The use of maritime jails in the United States has long been controversial, dating back to the earliest days of the Revolutionary War, when thousands of Americans died aboard British ships parked in the New York Harbor.
Since then, the concept has been put to use sparingly — during the gold rush in California, most notably — often drawing allegations of cruelty and neglect, according to a recent study.
In the 1960s, a proposal by New York's correction commissioner to house inmates on repurposed ships was sunk by other local officials, who said the boats would give visitors the wrong image of the city. That sentiment began to change in the late 1980s and early 1990s, as drug arrests during the crack epidemic brought the population of Rikers Island to historic highs.
By the time the Vernon C. Bain boat arrived in the South Bronx, the city had already deployed four other floating jails — including two converted city ferries and a former trooper ship with the dissonant nickname, the “Love Boat” — as low-cost, temporary facilities.
Mayor Edward Koch, an early champion of the idea, assured reporters that seasick inmates would be given Dramamine and dismissed questions about the boats' viability by calling it “better accommodations” than Rikers Island.

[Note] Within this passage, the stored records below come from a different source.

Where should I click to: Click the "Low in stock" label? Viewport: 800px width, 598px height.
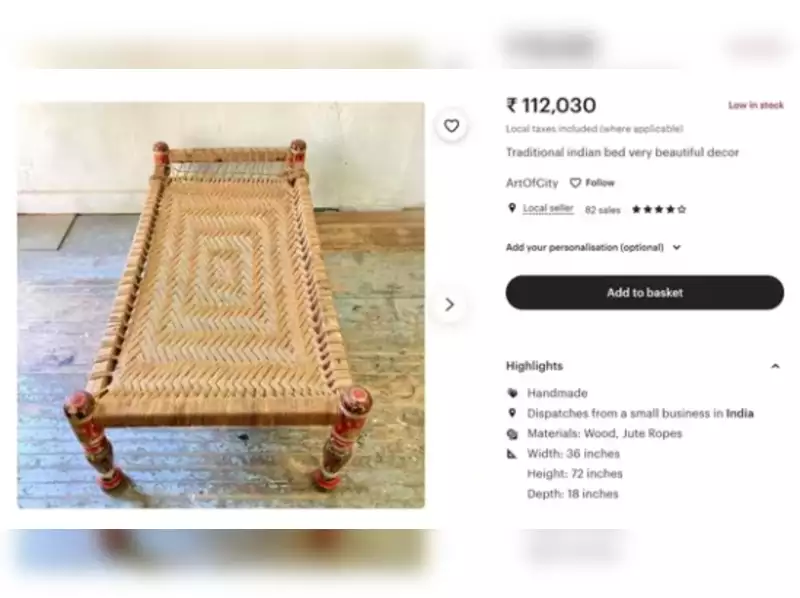point(755,104)
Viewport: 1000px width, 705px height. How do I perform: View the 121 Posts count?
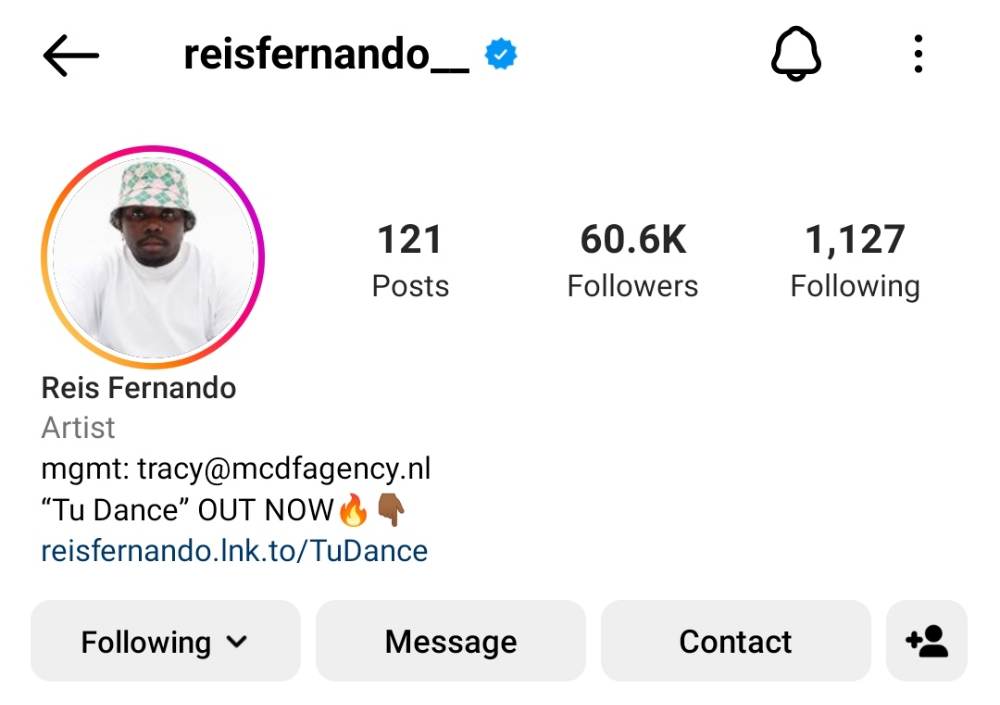(410, 260)
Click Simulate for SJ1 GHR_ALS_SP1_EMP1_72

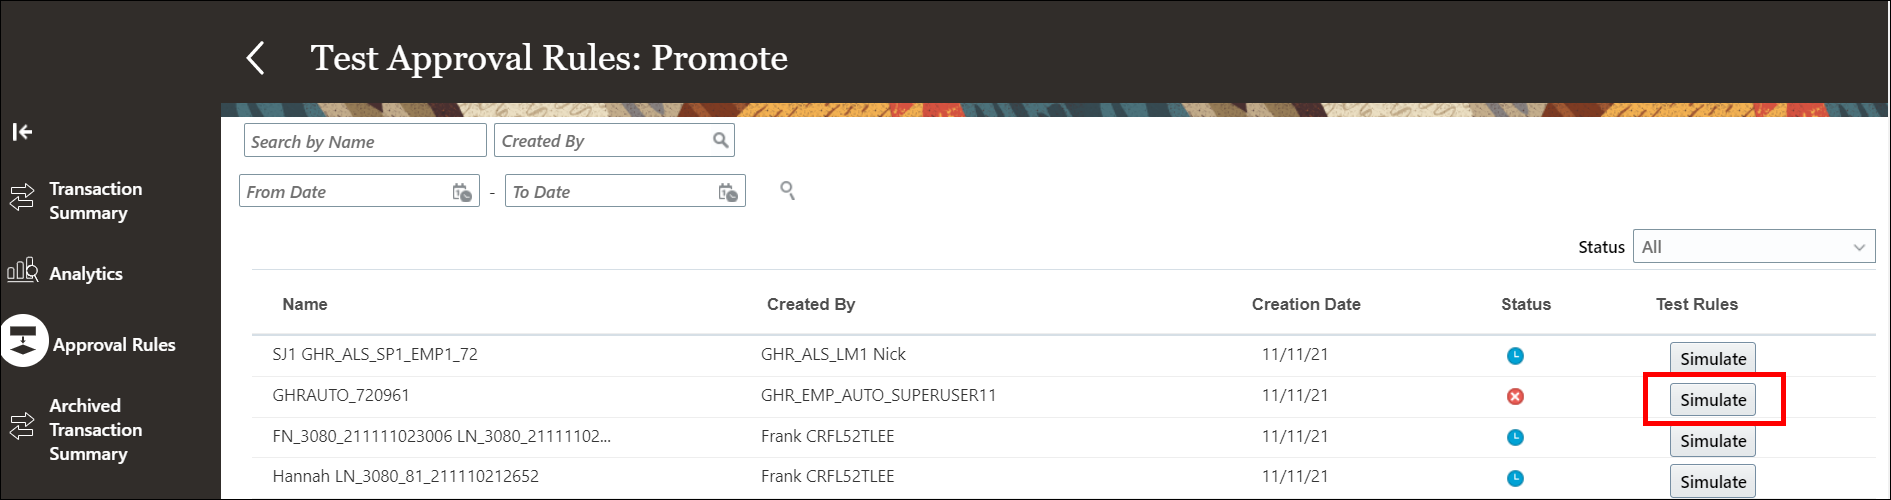[1712, 359]
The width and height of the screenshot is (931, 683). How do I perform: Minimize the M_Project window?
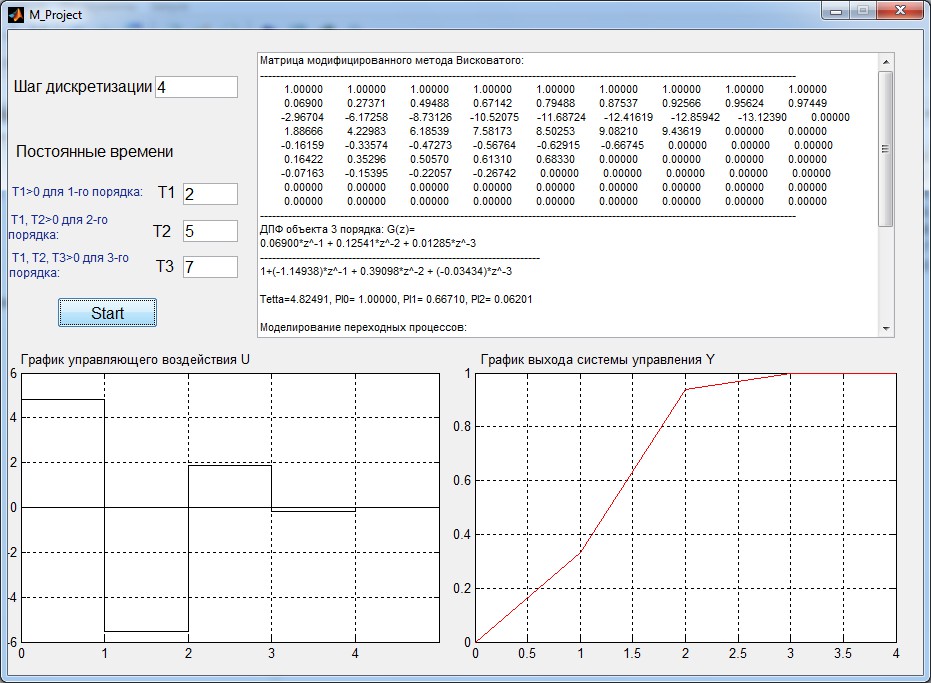(836, 11)
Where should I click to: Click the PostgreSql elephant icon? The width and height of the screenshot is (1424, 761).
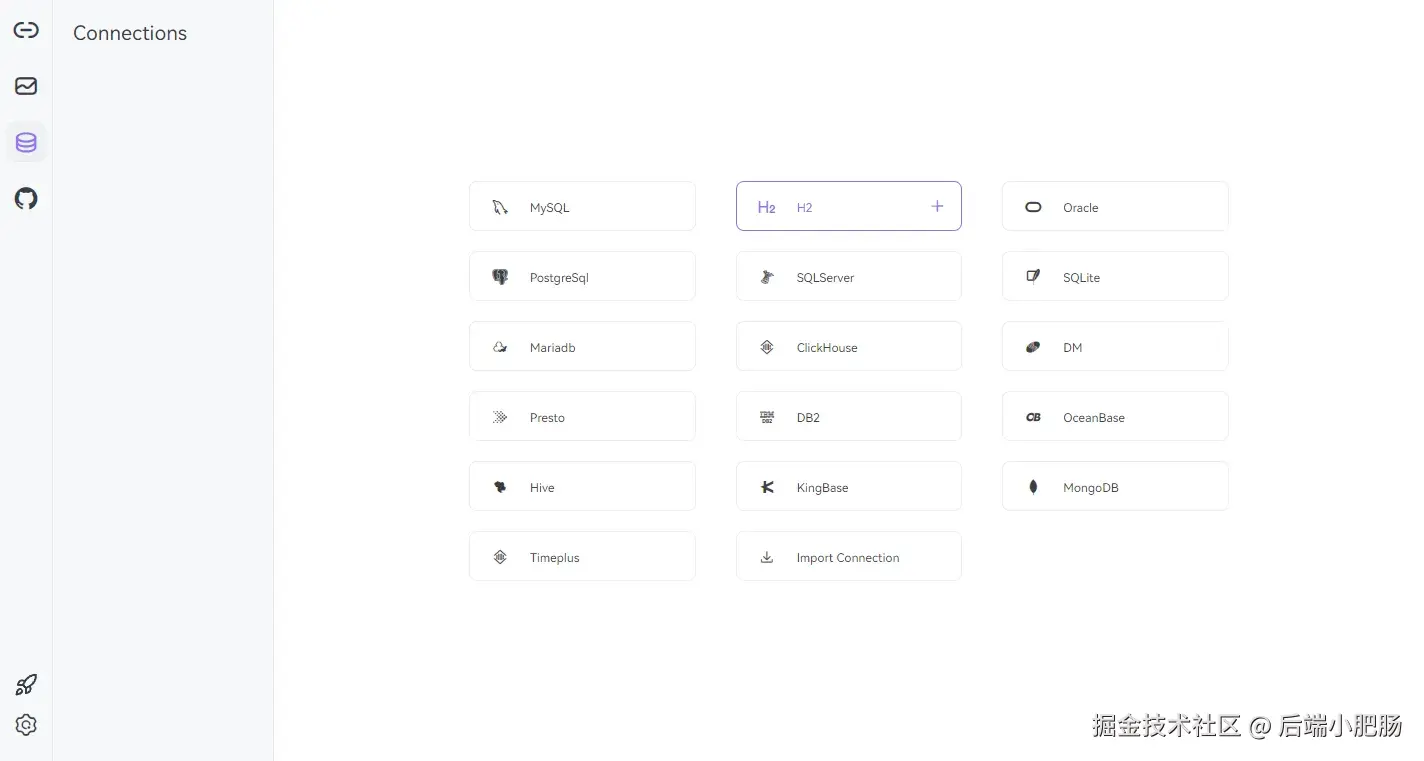tap(500, 277)
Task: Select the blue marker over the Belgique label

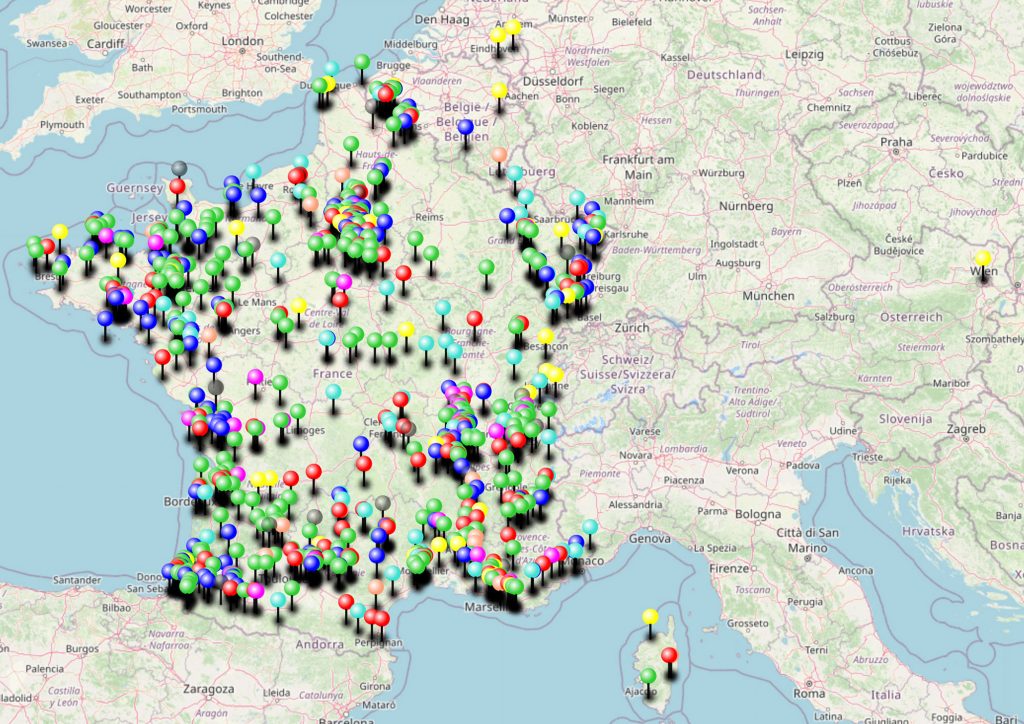Action: 465,126
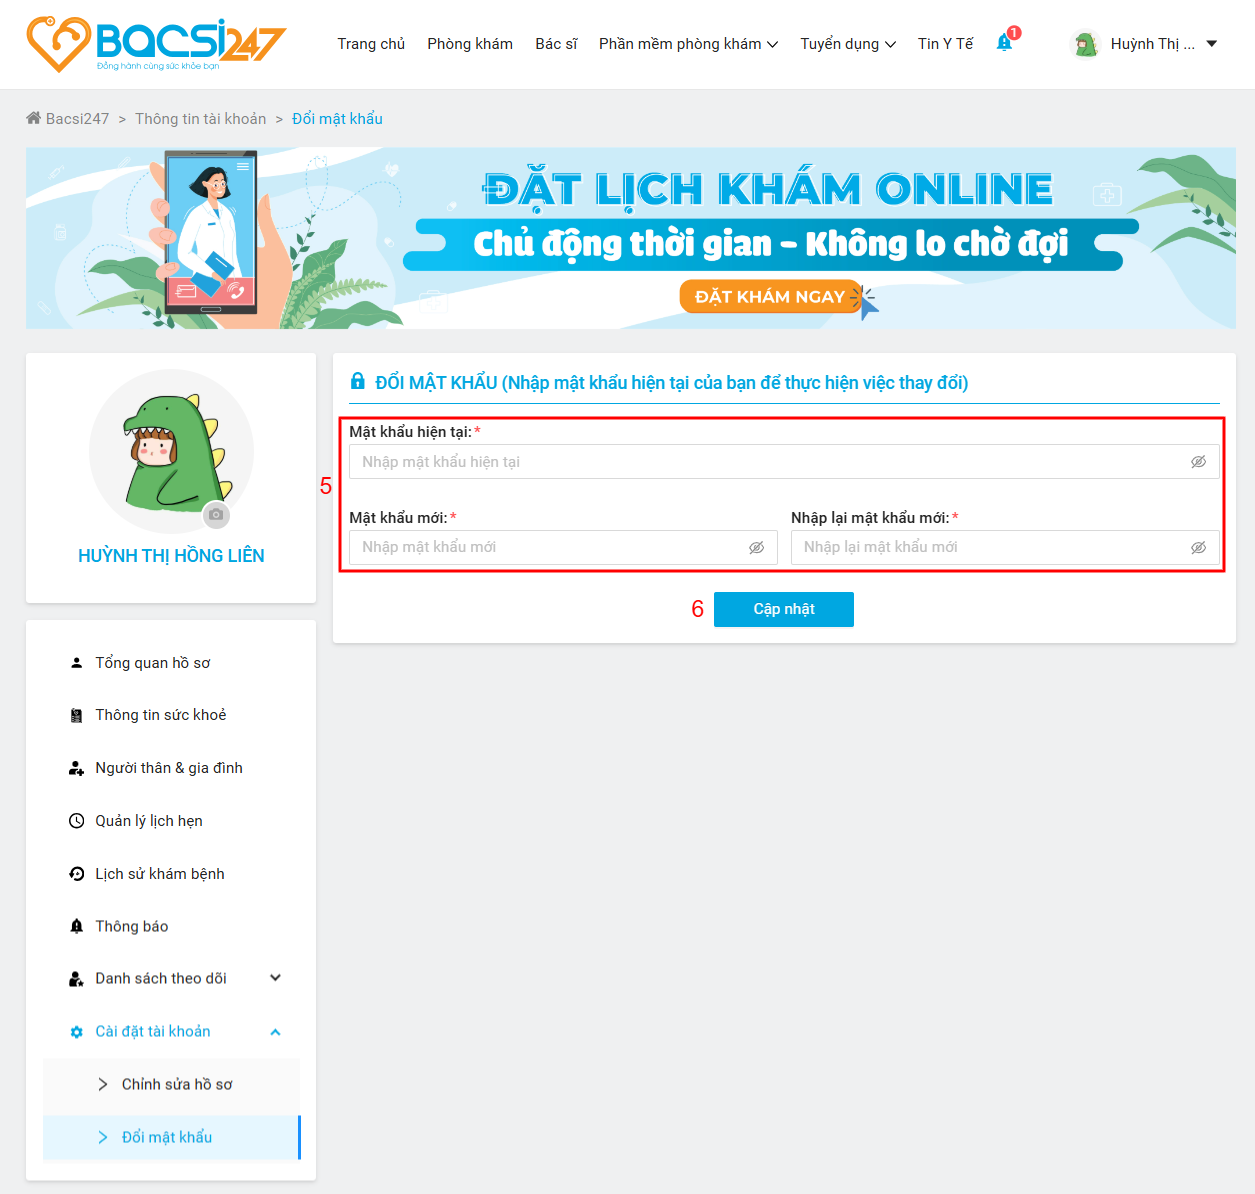The width and height of the screenshot is (1255, 1194).
Task: Collapse the Cài đặt tài khoản section
Action: pyautogui.click(x=275, y=1032)
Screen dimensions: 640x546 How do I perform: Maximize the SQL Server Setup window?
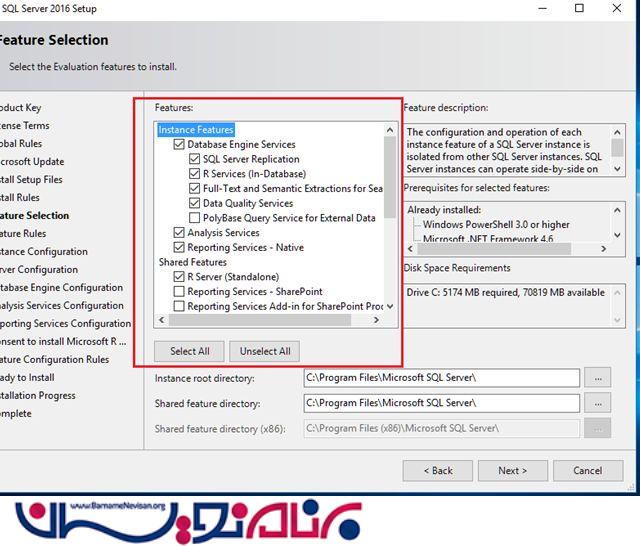tap(579, 9)
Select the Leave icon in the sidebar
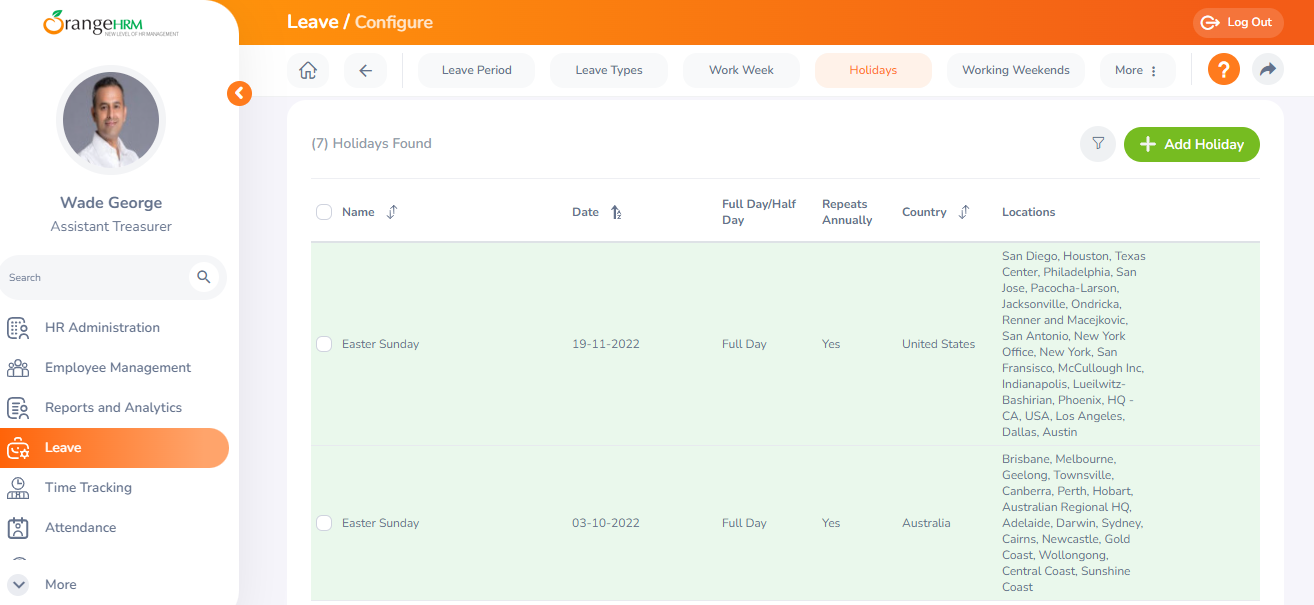1314x605 pixels. 17,447
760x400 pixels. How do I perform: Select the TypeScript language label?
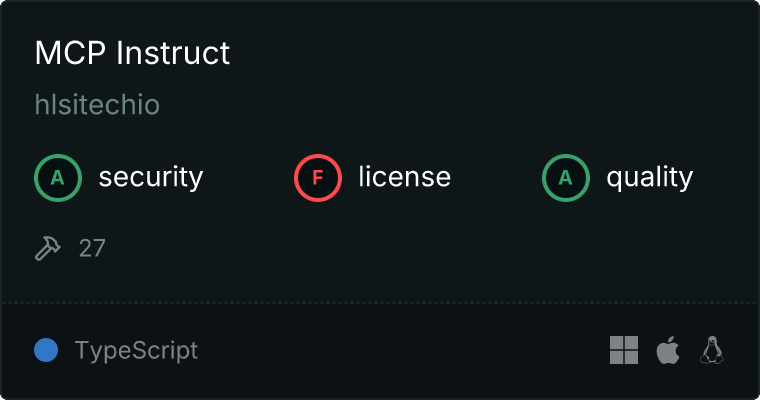pos(136,350)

Decades later, Stephan Khadu may have reached a similar conclusion as he awaited trial at Rikers Island for a gang conspiracy case. With the city's main jail complex gripped by both the coronavirus pandemic and rising violence in May 2020, Khadu volunteered to transfer to the Vernon C. Bain, where he waited nearly two years for a trial that never came.
By the following summer, family members said, Khadu talked about the boat's stifling heat, and the presence of mold and rodents that chewed through his food containers. He suffered a seizure in July 2021. Two months later, he had a second seizure. He died on the way to the hospital, a few days short of his 24th birthday.
The cause of death was later revealed to be a complication of lymphocytic meningitis, a rodent-borne viral disease that, if properly treated, is not typically fatal.
His mom, Lezandre Khadu, blames the boat's “disgusting conditions."
“How can they expect me to believe they care about these people when they treat them like cargo?” she said. “No human should have to live in this place.”
The New York State Attorney General investigated Stephan Khadu's death, but said they could not confirm allegations of improper care. He had been awaiting trial for nearly 2 years
When the boat empties out, it won't be the first time. It also closed in the mid-1990s, as the population of Rikers Island began to fall. But unlike the other shuttered floating jails, the Vernon C. Bain reopened — initially as a juvenile justice center under Mayor Rudy Giuliani, and later transitioning into a standard adult jail.
A spokesperson for the Department of Correction, Latima Johnson, declined to say what the city plans to do with the boat going forward. It will remain, for now, within the custody of the Department of Correction.
“The reason for this move is to centralize operations on the island to more efficiently manage people in custody and deploy staff and resources,” Johnson said in an email.
Once the move is complete, Lezandre Khadu is planning a trip to see the boat where her son spent the final year of his life. She intends to celebrate its long-delayed closure.
“I'm walking over that bridge with a bucket of mimosas and I'm going to have the biggest party ever,” she said. “I want to see for myself that there will never be another soul on that boat.”